• **EXERCISE**: Restate the records in full, so that each line matches the original exactly.

+++++

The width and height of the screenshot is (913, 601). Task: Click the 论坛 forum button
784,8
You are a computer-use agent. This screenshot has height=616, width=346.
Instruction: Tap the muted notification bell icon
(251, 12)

+++++

• **SOLUTION FOR THIS TASK**:
The width and height of the screenshot is (913, 601). Task: Click the 论坛 forum button
784,8
You are a computer-use agent. This screenshot has height=616, width=346.
Instruction: Tap the muted notification bell icon
(251, 12)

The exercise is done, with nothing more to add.